Redbox Roulette: Gambling With the Industry’s Future

”The devaluation of new entertainment products would have disastrous consequences.“

TheWrap recently ran a blog post by Redbox CEO Mitch Lowe titled, "We Are the Engine for Industry Growth." Lowe states that Redbox’s business — based on $1 DVD rentals — will "grow overall interest in and purchase of DVD entertainment."

As the CEO of a Hastings Entertainment, a retailer that pioneered low-cost rentals, I understand firsthand Lowe’s enthusiasm for $1 DVD rentals. Consumers love the price, and we love the increased business that $1 DVD rentals bring.

But there is one crucial issue involving $1 DVDs that Lowe fails to address — and it must be acted upon if we want to prevent what is happening to the newspaper industry from happening to the entertainment industry: We must prevent the devaluation of new entertainment products.
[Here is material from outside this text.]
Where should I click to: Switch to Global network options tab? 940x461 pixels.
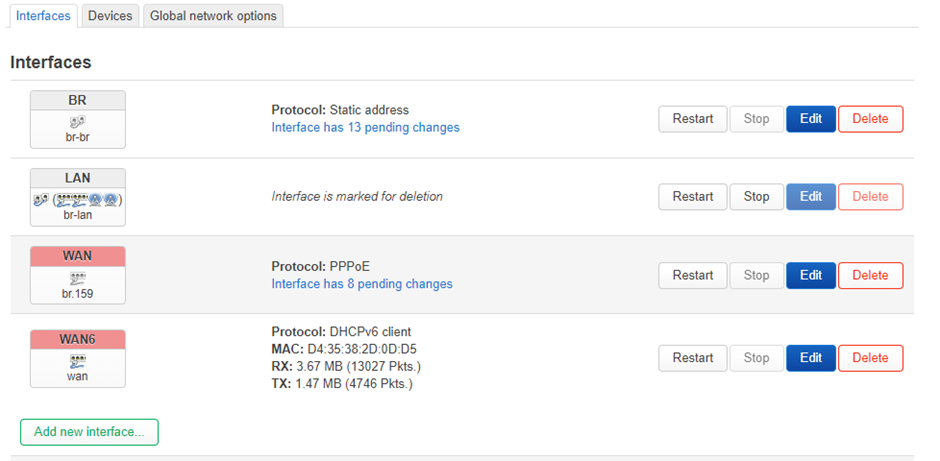pyautogui.click(x=213, y=16)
We simply cannot give away products that cost hundred of millions of dollars to produce or else we will end up just like the newspaper industry, which now has an unsustainable business model.

Once the main product of an industry is artificially devalued, the negative economic impacts will ripple throughout the industry, impacting the workers and businesses that rely on the overall industry. Let’s not create a modern-day "Goose that laid the golden egg" parable.

I believe there is a solution that allows Redbox to continue charging $1 for DVDs — on a release schedule that fits in with the current model of the entertainment industry. The movie business has an established release model — called a windowing model — based on releasing movies, pricing tickets, and selling and renting DVDs. Instead of disrupting this model by renting $1 DVDs as soon as they become available, Redbox needs to compromise by integrating itself into this established industry model.

Here is how the release windows work: The studios initially provide their movie to theater owners, enabling them to provide consumers with national access to a wide variety of films. Then that content goes to the home entertainment window, where consumers can buy or rent a physical copy or an electronic copy of a film. The content then travels to the pay TV window, and finally to cable.

The Redbox $1 movie rentals cannot expect to disrupt this model without having disastrous consequences for the income streams of the movie industry.

For example, if new releases would be available for $1 rental, consumers would be encouraged to forgo watching a movie in the theaters and instead wait a few months. Consumers would be discouraged from renting from bricks-and-mortar video stores — putting these stores out of business and reducing access to the thousands of movies that can’t fit into a kiosk. Consumers would be discouraged from watching the movie on pay TV or streaming to their computer for $3.99 when the movie can be rented for a single dollar. Consumers might not buy a DVD if they know they can rent it occasionally for just $1. And the examples go on and on. If movies are devalued in this way, those who work in the movie industry will be directly harmed. Reduced industry revenues will mean that fewer movies are produced — directly reducing the number of jobs available to people who work both in front of and behind the cameras.

These negative impacts are not theoretical. The decision by the management of newspaper companies to give away their product online is now having extraordinarily serious economic consequences — not just for the management of these newspaper companies, but for the workers and reporters who have lost their jobs by the tens of thousands.

Mitch Lowe’s approach to $1 DVD rentals might make him a lot of money in the near term, but it will destroy the entertainment business and result in thousands of lost jobs in the months ahead. There is a way to prevent that from happening if Redbox would try to work with the entertainment industry instead of against it. $1 movie rentals have a role in the entertainment industry’s "windowing model," and if Redbox truly has the consumer’s best interests in mind, it will work with the studios on an appropriate release model. Now that would be a true win-win-win for Redbox, the movie studios and consumers.

John Marmaduke has been president and CEO of Hastings Entertainment Inc. since 1976. He also serves on the board of directors of the Interactive Entertainment Merchants Association. Hastings is a multimedia-entertainment retail chain that does business in 20,000-foot superstores and on goHastings.com. Hastings stores deal in books, videos, CDs and video games.